• WHAT TO WORK ON
All records are to be transcribed in full; any pictures among them are to be skipped.

↓

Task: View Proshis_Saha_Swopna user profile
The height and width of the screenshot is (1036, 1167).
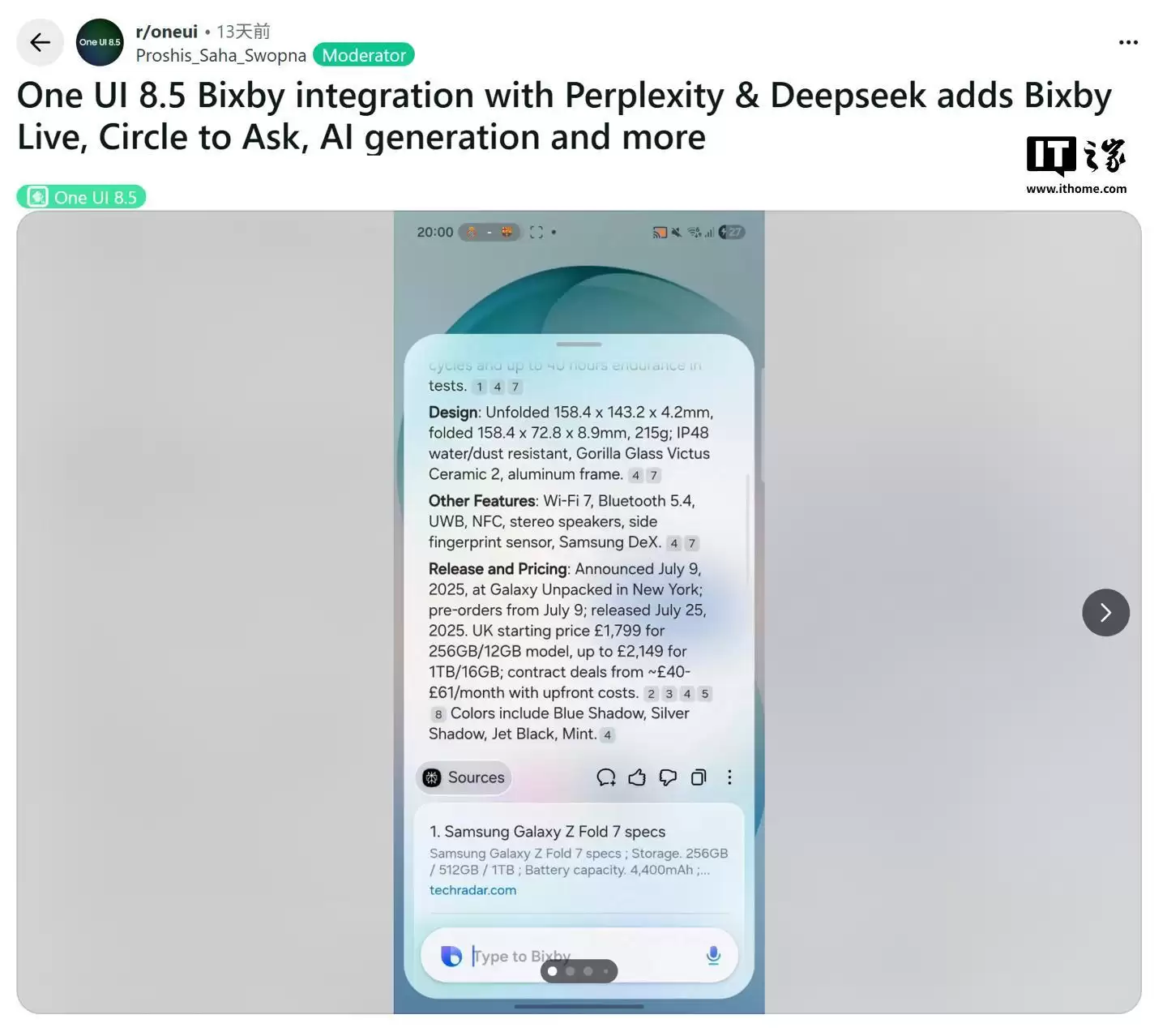Action: 221,55
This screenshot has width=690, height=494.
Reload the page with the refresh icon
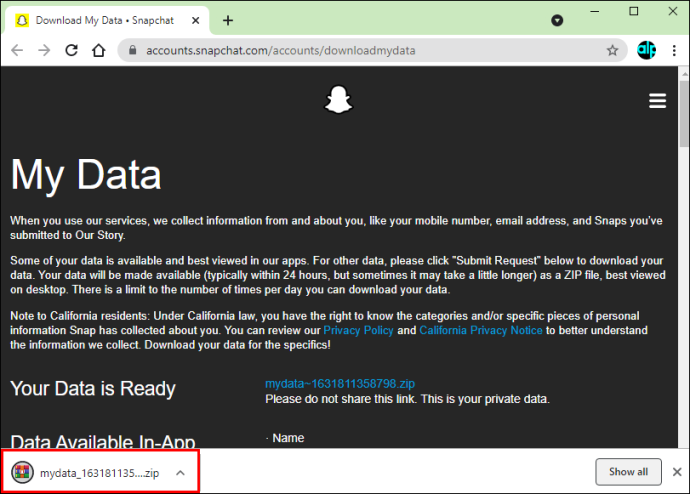(x=72, y=51)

↑

• SOLUTION FOR THIS TASK
Task: View Proshis_Saha_Swopna user profile
The height and width of the screenshot is (1036, 1167).
Action: 221,55
This screenshot has width=690, height=494.
Reload the page with the refresh icon
(x=72, y=51)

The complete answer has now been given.